福島第1原発事故汚染水(ALPS処理水)の海洋放出の即時中止を求める

2023年9月11日、日本科学者会議近畿地区会議

政府と東電は、8月24日に東電福島第1原発事故の汚染水(ALPS処理水)の海洋放出を開始した。

これは、2015 年8月 24 日の福島県漁連への「漁業関係者を含む関係者への丁寧な説明等必要な取り組みを行うこととしており、こうしたプロセスや関係者の理解なしには、いかなる処分も行わない」との政府約束を平然と踏みにじるものであり、福島原発事故以降の12年間の非常に困難な状況のもとであっても、生業復興に向けて県漁連をはじめとした福島県民の筆舌に尽くしがたいさまざまな苦労と努力によって、ようやく現実的に一筋の光明を見出そうとしている時に、その復興に向けて築かれつつある土台を一挙に足元から崩す行為である。このような岸田政権の県民無視の姿勢は絶対に許すことはできない。

ALPS(多核種除去設備)処理とは、原発事故でメルトダウンした原子炉下部のデブリ(溶融核燃料)と接触し汚染した冷却水、地下水、雨水などを凝集・沈殿・沪過処理するものであり、浮遊粒子(SS)に含まれた放射性核種を一定量除去できるが、水として存在しているトリチウムはALPSでは処理できない。また、ヨウ素129、ストロンチウム90、セシウム137、プルトニウム239、カドミウム113など62種類に及ぶ放射性核種を100%除去できるものではないため明確に放射性汚染水である。しかし、政府と東電は、「処理水」が「汚染水」ではないとして、汚染水との表現を避けて処理水と言っているが、「処理汚染水」と言うべきである。

原子力利用を推進するIAEA(国際原子力機関)報告書は、「ALPS処理水の海洋放出計画のトリチウム濃度が国際安全基準に合致している」とするが、「海洋放出決定に係るプロセスを推奨・支持するものではない」としており、政府の海洋放出を支持したわけではない。

ALPS処理水には、トリチウム以外の多数の放射性核種が含まれており、希釈しても放射性物質の総量は変わらず、50年以上前の公害多発時代に明確に否定された希釈放出方式が総量規制方式に変えられた教訓を捨て去るものである。また、汚染水の海洋放出は、放射性廃棄物などの海洋投棄を禁止しているロンドン条約の1996年議定書に違反するものである。

メチル水銀を含む工場排水を海洋放出した結果、食物連鎖により魚介類に高濃度の水銀が蓄積し、それを食べた人々に深刻な健康被害を引き起こした水俣病を経験した私たちは、放射能に汚染された魚介類が広く海洋を回遊して、人体に入り、国際環境問題となることを危惧する。

════

• 作業一覧:
1. 海洋放出に関する声明文の中で、ALPSで100%除去できない放射性核種として具体的に名前が挙がっているものをすべて書き出してください。
2. 海洋放出に関する声明文を、最後の文の次から書き継いでください。

════

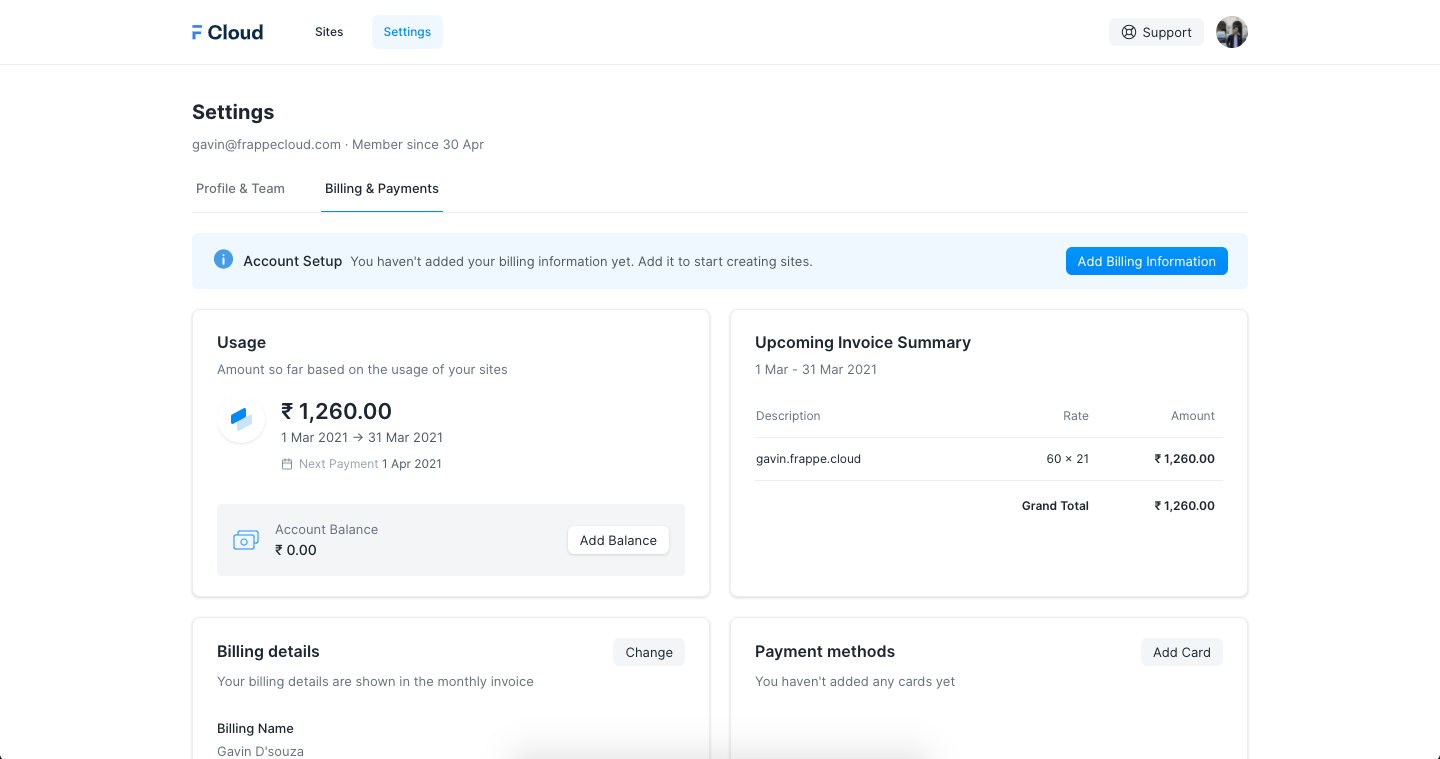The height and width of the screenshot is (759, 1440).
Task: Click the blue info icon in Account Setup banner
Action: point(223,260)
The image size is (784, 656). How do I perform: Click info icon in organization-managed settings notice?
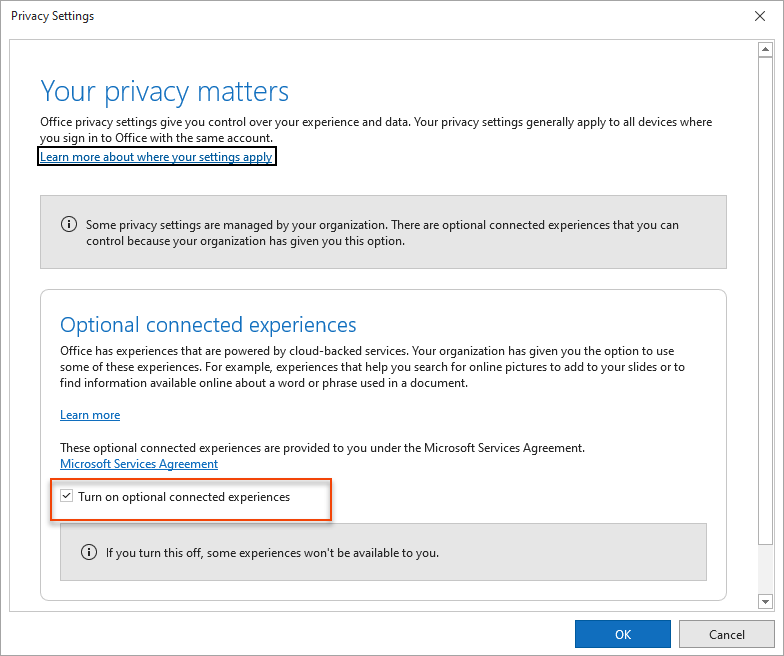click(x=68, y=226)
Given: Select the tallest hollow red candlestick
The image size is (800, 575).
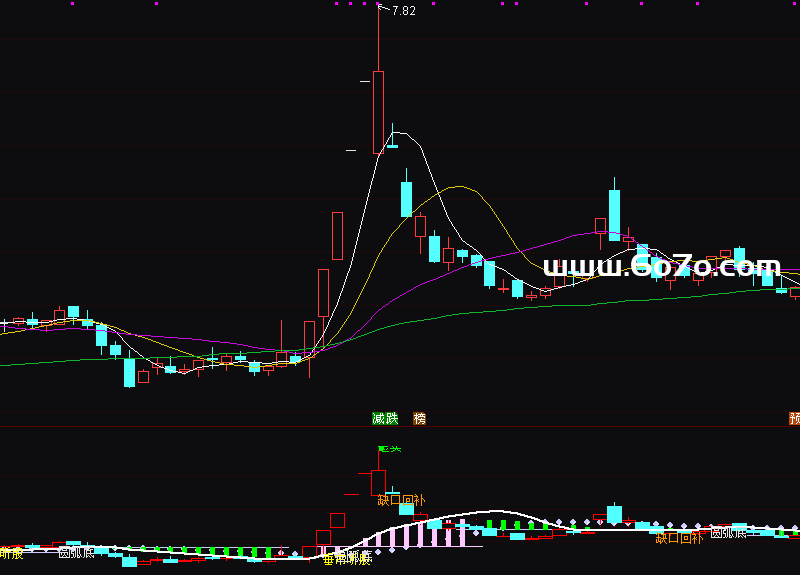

════

• 課題別の結果:
1. ヨウ素129、ストロンチウム90、セシウム137、プルトニウム239、カドミウム113

2.
このことから、汚染水の海洋放出ではなく、5年前(2018年8月))の時点においても公聴会では、石油備蓄などで実績のある大型タンクでの長期保管との意見が多く出され、それを受けたALPS小委員会(8月9日)でも、意見の大勢は海洋放出容認でなく、当面、保管を継続するとの方向だった。そもそもタンクでのALPS 処理水保管の目的は海洋放出を避けるためなのだから。また、原子力市民委員会は、大型タンク長期保管とあわせて汚染水のモルタル固化による永久処分(既に米国サバンナリバー核施設において実施)についても「ALPS 処理水取扱いへの見解」(2019年10月3日)として提案している。この現実的な二つの方法について、政府は十分に議論することなく、海洋放出に一路突き進んできた。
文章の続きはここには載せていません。